Secretary of the Kyiv City Council
- In office 20 April 2011 – 5 June 2014

Personal details
- Born: 9 August 1959 (age 66) Hlynets, Ukrainian SSR, Soviet Union
- Party: Independent
- Spouse: Oleksandr Hereha
- Children: 1

= Halyna Hereha =

Ukrainian businesswoman and politician

Halyna Fedorivna Hereha (Галина Федорівна Герега; born 9 August 1959) is a Ukrainian businesswoman and politician who served as acting mayor of Kyiv from 2012 to 2014. Hereha also was a Deputy Mayor and Secretary of the Kyiv City Council from 20 April 2011 to 5 June 2014. She is the co-owner of the store chain Epicentr K along with her husband, Oleksandr Hereha.

== Early life ==
She was born on 9 August 1959 in the village of Hlynets, Yavoriv Raion, Lviv Oblast, which was then part of the Ukrainian SSR. After completing secondary school, she entered the Lviv Cooperative Technical School, from which she graduated from in 1978. Hereha then attended the State University of Trade and Economics, from which she also graduated from in 1983 within the Faculty of Technology.

After graduating, she worked as a master in industrial training for vocational education at the Kyiv Culinary College. In 1988, she switched to being a technologist for Association 906, which was an internal technical association attached to the higher party school in Kyiv. From 1994 to 1998 she was then Deputy Director of Hlybochytsia, and then up until 2003 was then the financial director of Tsermet AGS LLC.
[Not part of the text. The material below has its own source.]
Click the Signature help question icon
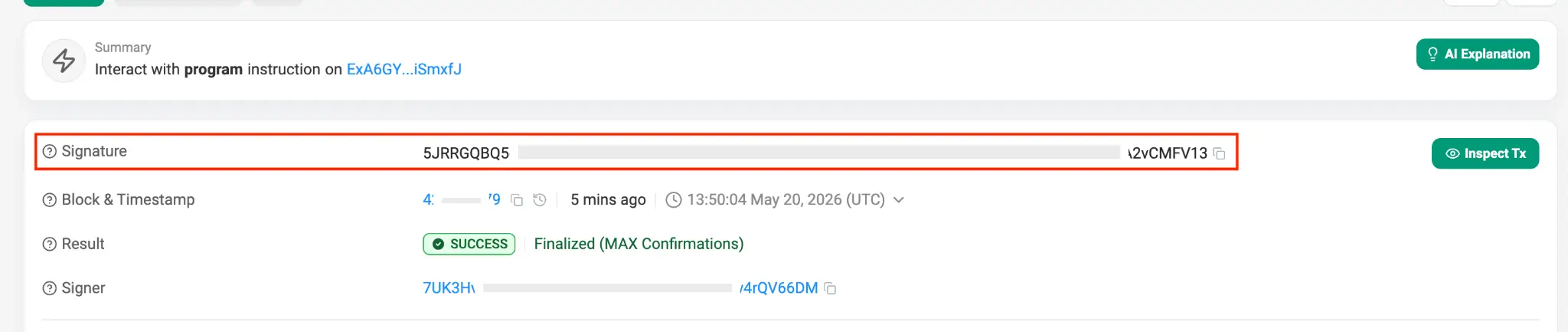Image resolution: width=1568 pixels, height=332 pixels. click(49, 152)
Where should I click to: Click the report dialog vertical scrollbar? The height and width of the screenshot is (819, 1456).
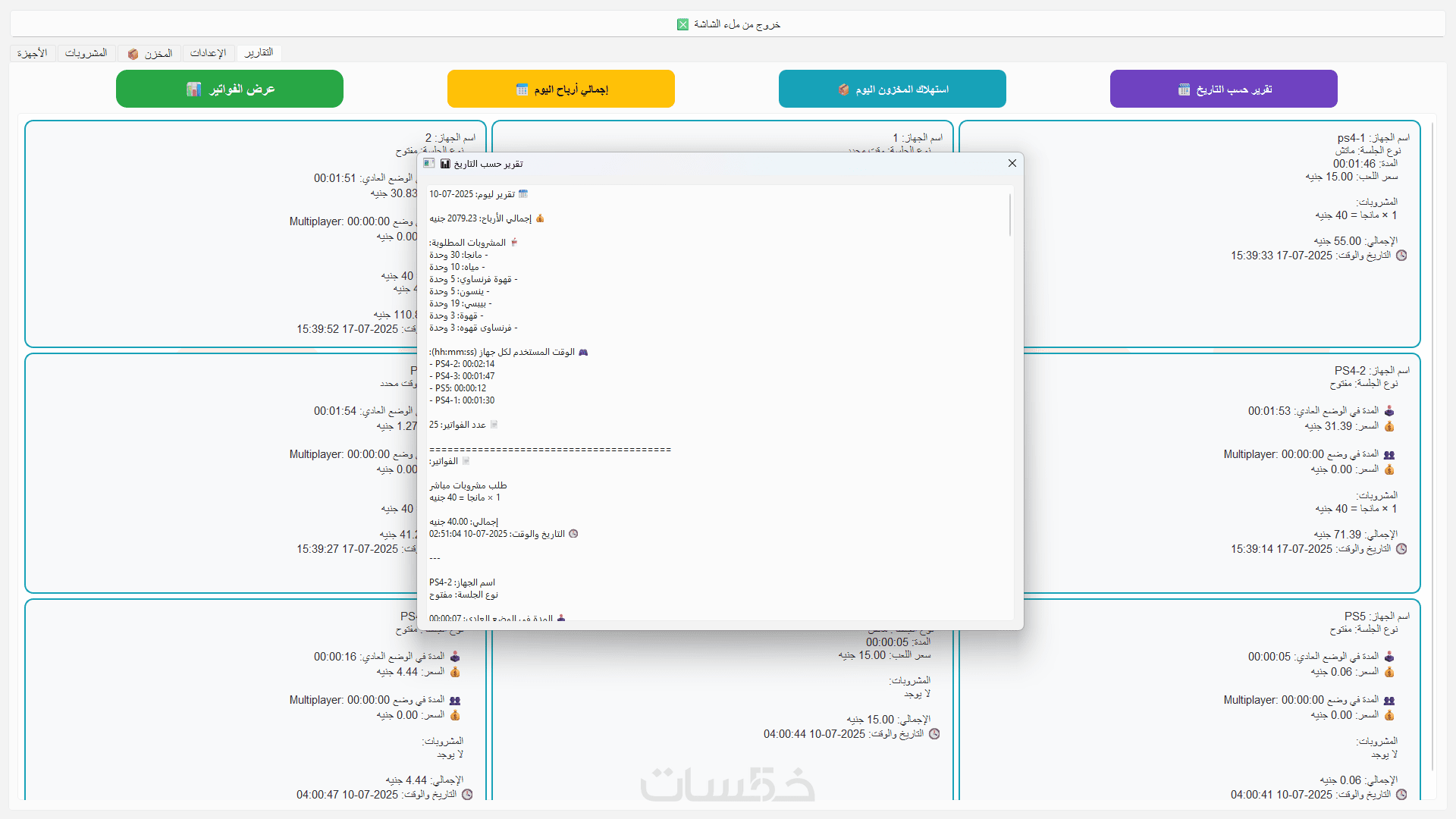point(1010,215)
She defended her PhD thesis on "Economic efficiency of shopping malls" in 2015.

== Political career ==
During the 2006 Ukrainian local elections, she ran for a seat within the Kyiv City Council as a member of the Kyiv Public Asset party. During her time in the council, she was Secretary of the Standing Committee on Trade, Entrepreneurship, Public Catering and Services, and during an interview in 2007 she stated her main focus in the role would be on gambling. Later, on 20 April 2011, she was elected with 89 votes as the new secretary of the council after being nominated by then Mayor of Kyiv, Leonid Chernovetskyi. She was elected after the previous secretary, Oles Dovgiy, announced his voluntary resignation.

In 2012, she ran for the Verkhovna Rada in the G215 constituency (Kyiv, Troieshchyna), but was defeated by Andriy Ilyenko, a candidate from the All-Ukrainian Union of Freedom.

== Wealth ==
In 2011, Oleksandr and Halyna Hereha took 27th place in the ranking of the richest people in Ukraine according to FOCUS magazine with a fortune of $890.8 million. In a similar ranking for 2010, they held 26th place with a fortune of $395.4 million.